Adult Lumbar Scoliosis is a lateral curvature of more than 10 degrees in patients who have completed their skeletal development.
Adult scoliosis is mainly grouped in two types as degenerative and idiopathic.
Adult degenerative scoliosis is also known as “de novo scoliosis”. The vast majority of the patients are over 60 years old and it is more common in women.
As the causes of the disease, many factors play a role such as degeneration (calcification) of the lumbar vertebrae, osteoporosis and compression fractures.
The degree of curvature is below 20 degrees in most patients.
Adult idiopathic scoliosis, on the other hand, is the appearance of untreated adolescent scoliosis in upcoming ages. It is seen at younger ages and the degree of curvature is usually greater.
What are the Clinical Findings?
The most important clinical symptom of adult degenerative scoliosis is low back pain. This pain can be seen in the lower back only and/or as a pain spreading to legs.
In the adult idiopathic scoliosis group, degenerative changes, that is, calcification in the lumbar vertebrae, are less common due to being at younger ages.
The main complaint of these patients is more about their cosmetic appearance than low back pain. As age progresses, the complaint of pain due to degenerative changes gradually increases.
Which Examinations Need to be Done?
Detailed radiological examination is required for the patients with adult scoliosis and related complaints.
Especially, the patients who have loss of strength in their legs due to the disease should be examined with X-ray, MRI, CT and EMG should be performed to evaluate nerve conduction velocities.
Besides, in osteoporotic patients, bone density measurement should be performed with dual-energy x-ray absorptiometry (DEXA), and measures should be taken to increase bone density when necessary.
What are the Medical Treatment Methods? To Whom is it Applied?

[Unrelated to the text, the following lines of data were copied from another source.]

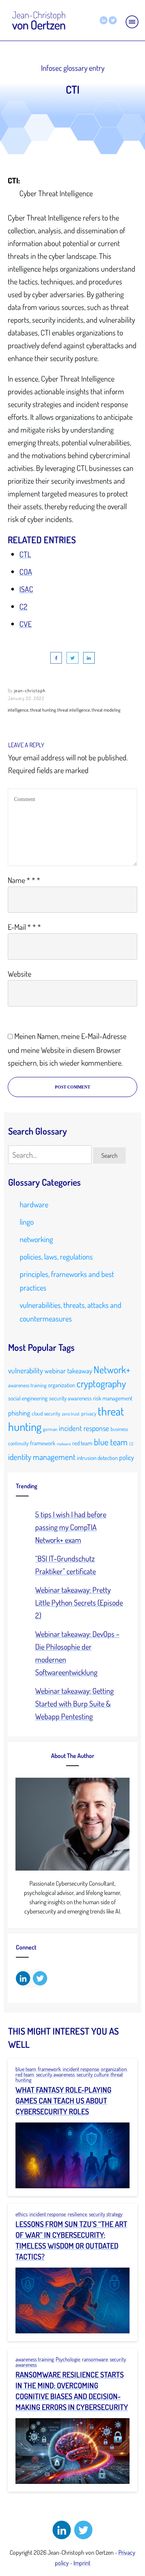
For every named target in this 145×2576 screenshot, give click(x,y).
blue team (111, 1441)
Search (109, 1155)
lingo (27, 1222)
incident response (84, 1428)
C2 (23, 606)
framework (42, 1443)
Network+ (112, 1369)
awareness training (27, 1385)
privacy (88, 1413)
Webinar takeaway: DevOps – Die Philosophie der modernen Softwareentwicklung (77, 1653)
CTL (25, 554)
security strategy (106, 2214)
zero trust (71, 1413)
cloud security (46, 1413)
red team (82, 1443)
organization (61, 1385)
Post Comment (72, 1087)
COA (25, 572)
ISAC (26, 589)
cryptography (101, 1383)
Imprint (81, 2563)
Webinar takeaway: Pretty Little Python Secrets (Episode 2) (79, 1602)
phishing (19, 1413)
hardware (34, 1204)
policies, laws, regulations (56, 1256)
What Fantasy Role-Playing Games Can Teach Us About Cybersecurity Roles (63, 2100)
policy (126, 1457)
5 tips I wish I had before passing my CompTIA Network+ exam (70, 1527)
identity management (41, 1456)
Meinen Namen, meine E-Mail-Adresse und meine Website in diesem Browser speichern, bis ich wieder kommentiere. (67, 1049)
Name (24, 880)
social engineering (28, 1398)
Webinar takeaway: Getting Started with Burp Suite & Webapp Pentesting (74, 1703)
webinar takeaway (68, 1370)
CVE (25, 624)
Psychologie (68, 2359)
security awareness (70, 1398)
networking (36, 1239)
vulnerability (25, 1370)
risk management (112, 1398)
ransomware (95, 2359)
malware (64, 1443)
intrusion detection (97, 1458)
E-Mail (24, 927)
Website (19, 974)
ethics (21, 2214)
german (50, 1429)
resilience (77, 2214)
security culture (93, 2074)
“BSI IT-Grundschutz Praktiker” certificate (65, 1564)
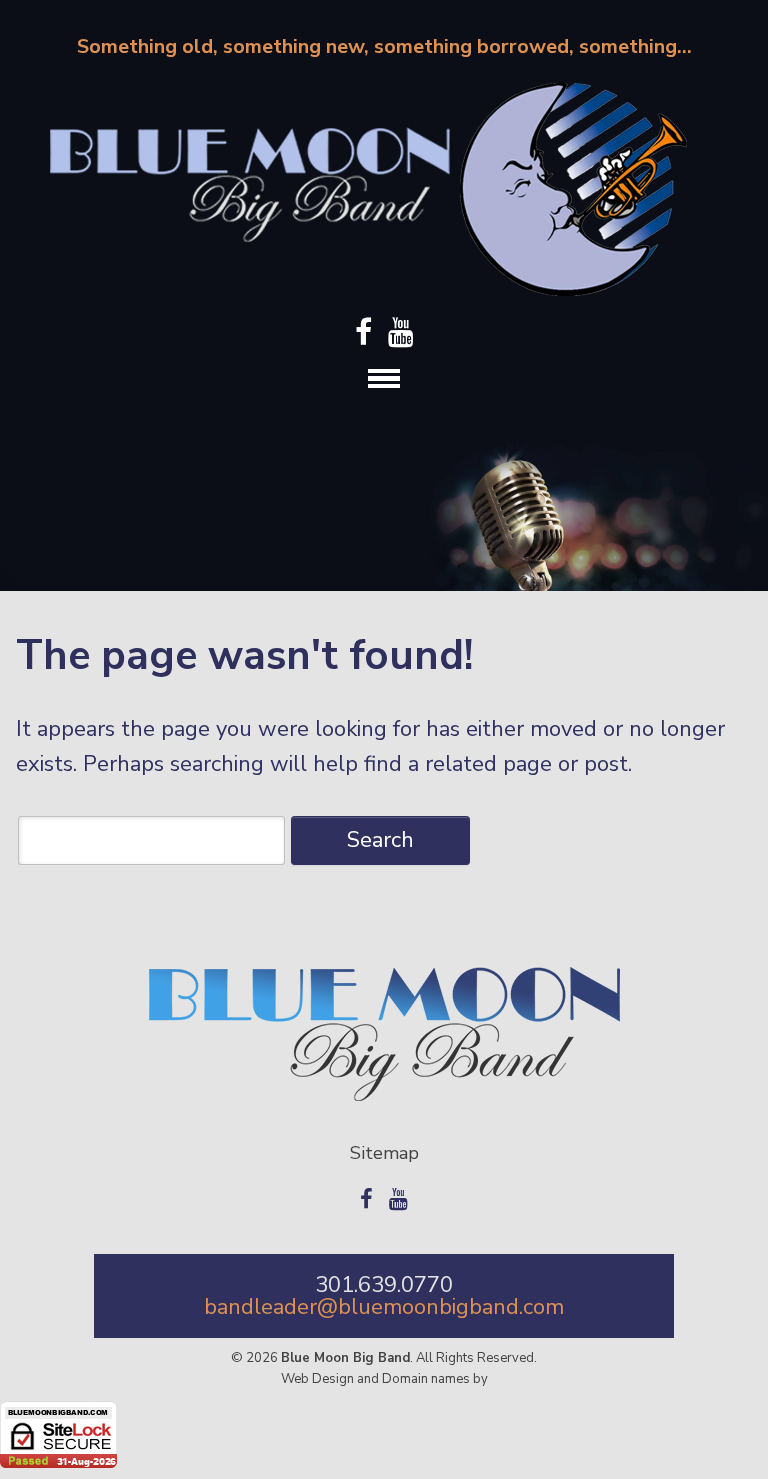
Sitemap (384, 1153)
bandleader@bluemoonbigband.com (384, 1307)
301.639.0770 (384, 1285)
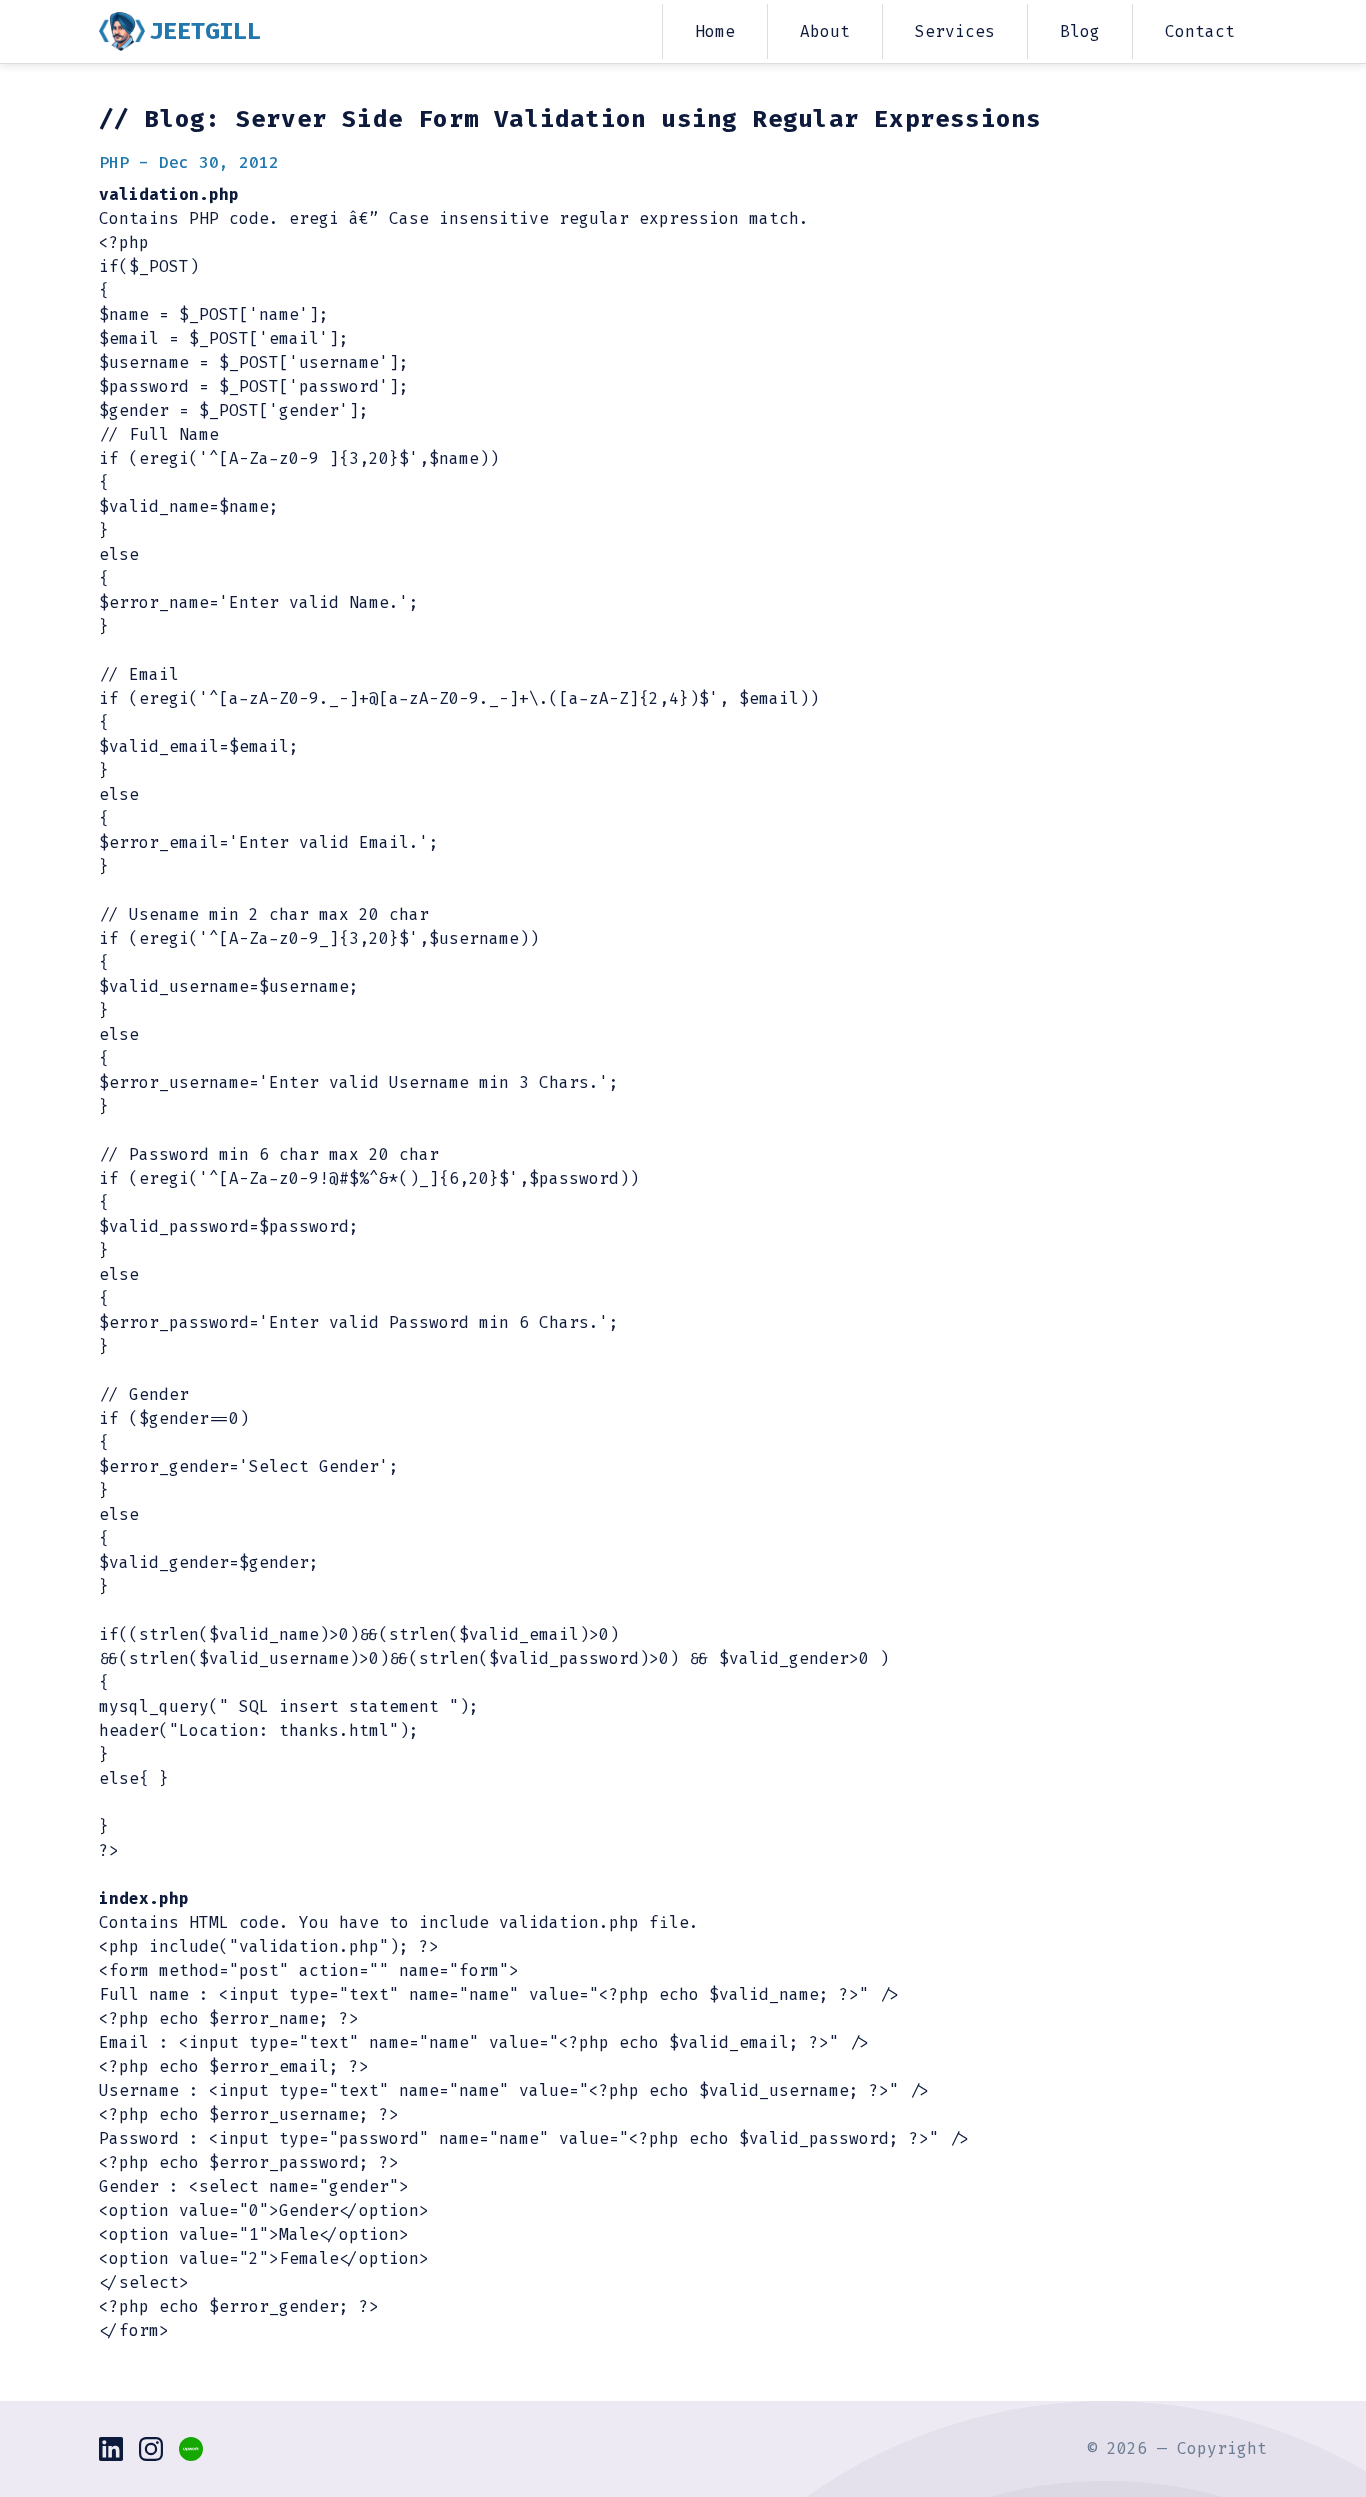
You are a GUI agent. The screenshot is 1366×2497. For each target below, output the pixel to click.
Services (955, 31)
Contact (1200, 31)
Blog (1080, 31)
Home (715, 31)
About (825, 31)
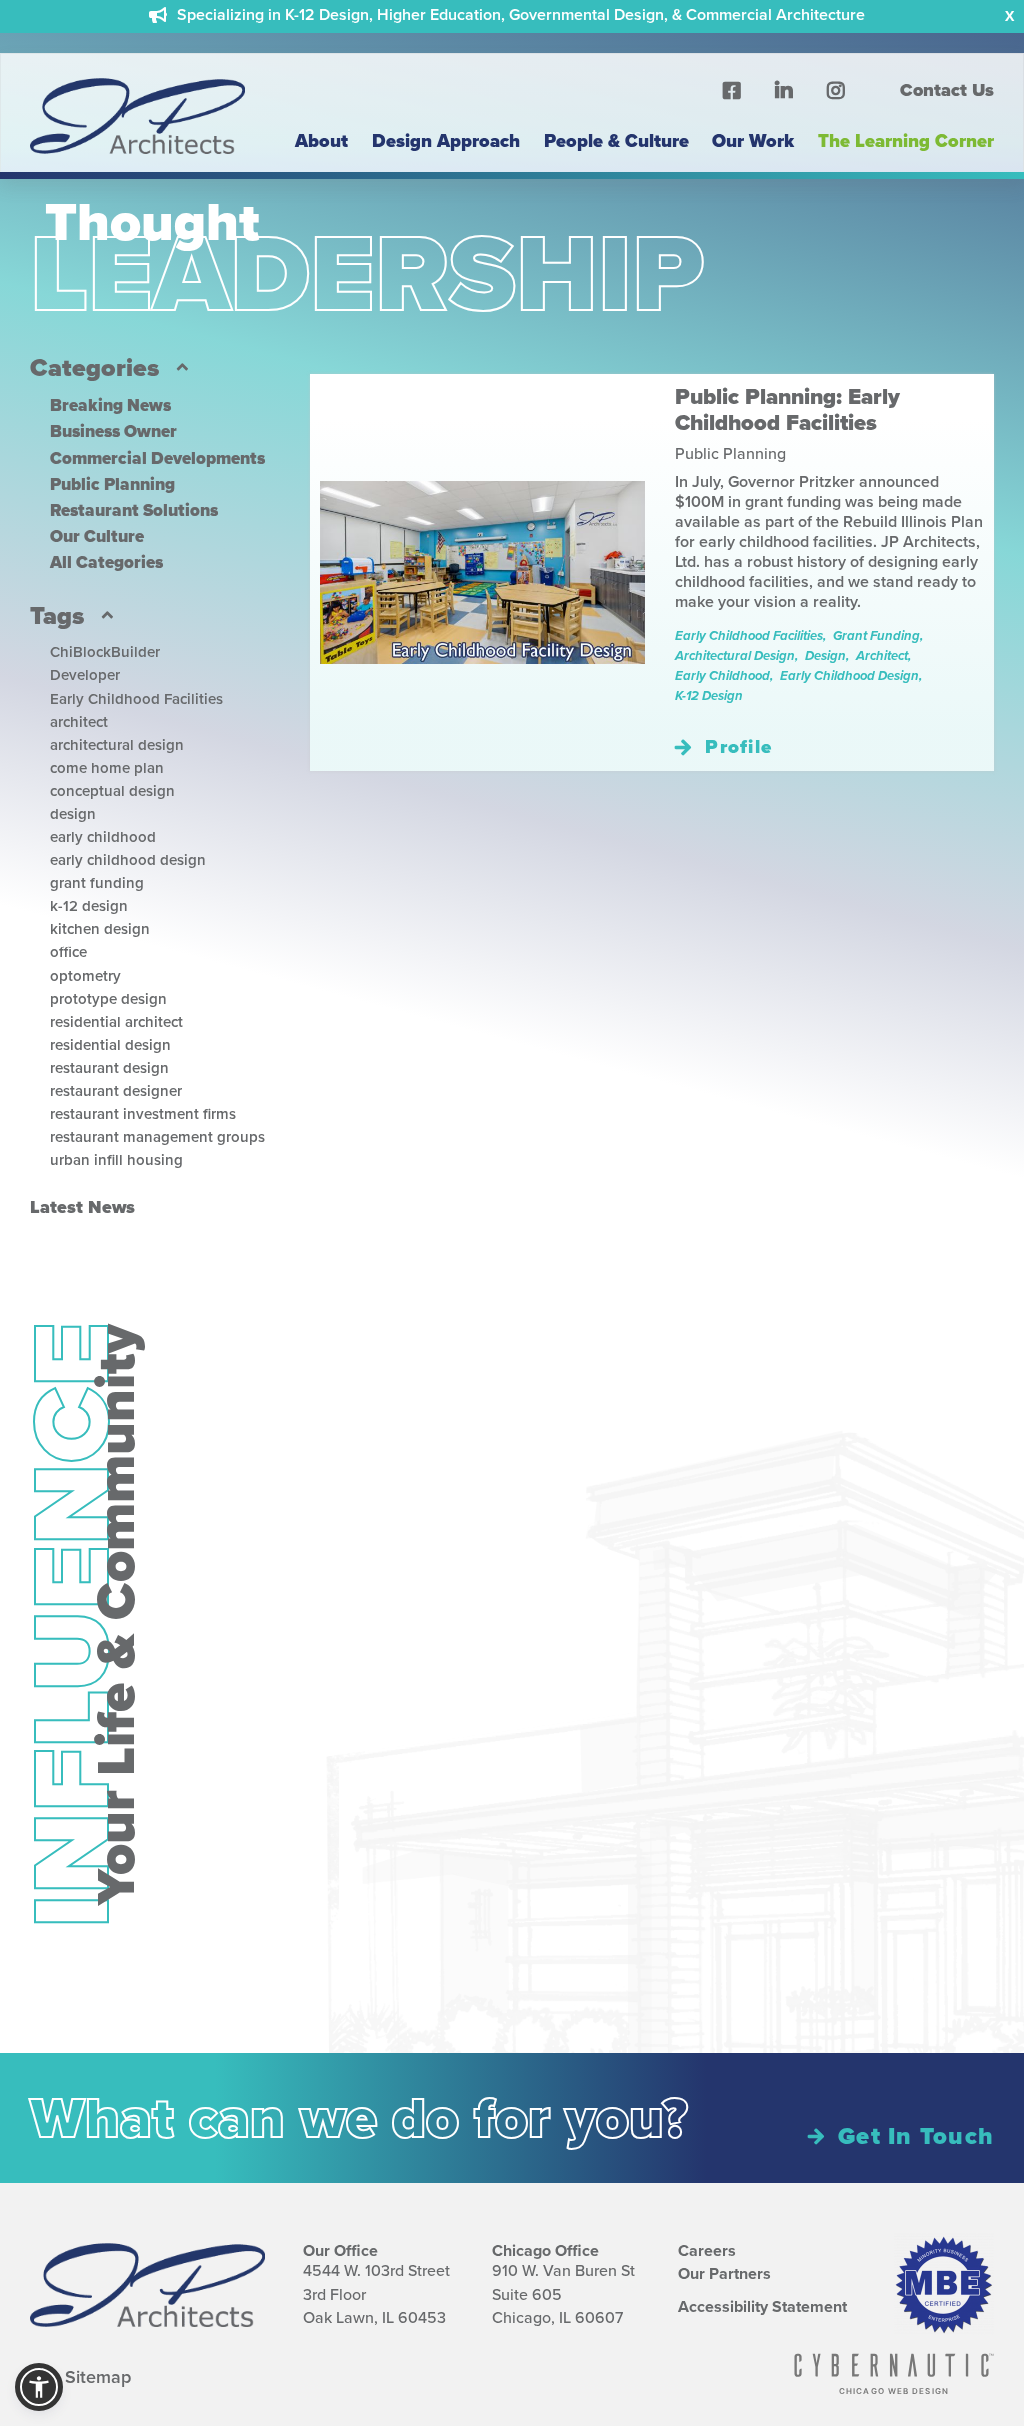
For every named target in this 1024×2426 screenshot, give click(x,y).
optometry (85, 976)
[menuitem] (934, 90)
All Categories (106, 562)
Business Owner (113, 431)
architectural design (117, 745)
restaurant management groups (157, 1137)
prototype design (108, 999)
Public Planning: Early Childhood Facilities (787, 410)
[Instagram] (836, 91)
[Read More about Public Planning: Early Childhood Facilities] (482, 572)
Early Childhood (722, 675)
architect (79, 722)
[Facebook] (732, 91)
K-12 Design (709, 695)
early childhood (103, 837)
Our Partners (724, 2274)
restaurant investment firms (143, 1114)
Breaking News (110, 405)
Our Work (753, 140)
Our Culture (97, 536)
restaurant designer (116, 1091)
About (321, 140)
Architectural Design (735, 655)
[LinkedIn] (784, 91)
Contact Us (947, 90)
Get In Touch (916, 2136)
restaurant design (109, 1068)
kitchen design (100, 929)
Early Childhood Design (849, 675)
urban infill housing (116, 1160)
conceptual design (112, 791)
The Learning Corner (906, 140)
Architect (882, 655)
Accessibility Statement (762, 2307)
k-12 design (89, 906)
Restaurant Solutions (134, 510)
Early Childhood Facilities (136, 699)
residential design (110, 1045)
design (73, 814)
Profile (738, 746)
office (68, 952)
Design (825, 655)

For the conservative treatment of adult scoliosis, there is no clear consensus method for treatment.
Anti-inflammatory and analgesic drugs, the use of berys, physical therapy and steroid injections can be considered as the most common methods.
Currently, conservative treatment is mostly applied to patients with mild symptoms that do not need surgery or who are too risky to be operated for other reasons.
What are the Surgical Treatment Methods?
In adult scoliosis, deciding on the surgical treatment and determining the method to be applied mainly depend on the patient’s complaints and physical examination findings.
A wide range of surgical treatment can be applied, from operations that are relatively easier, such as removal of disc hernias or bones that cause compression, to operations that require complete correction of the curvature using pedicle screws.
Here, factors such as the general condition of the patient, comorbidities, and neurological examination are also effective in deciding the method to be chosen.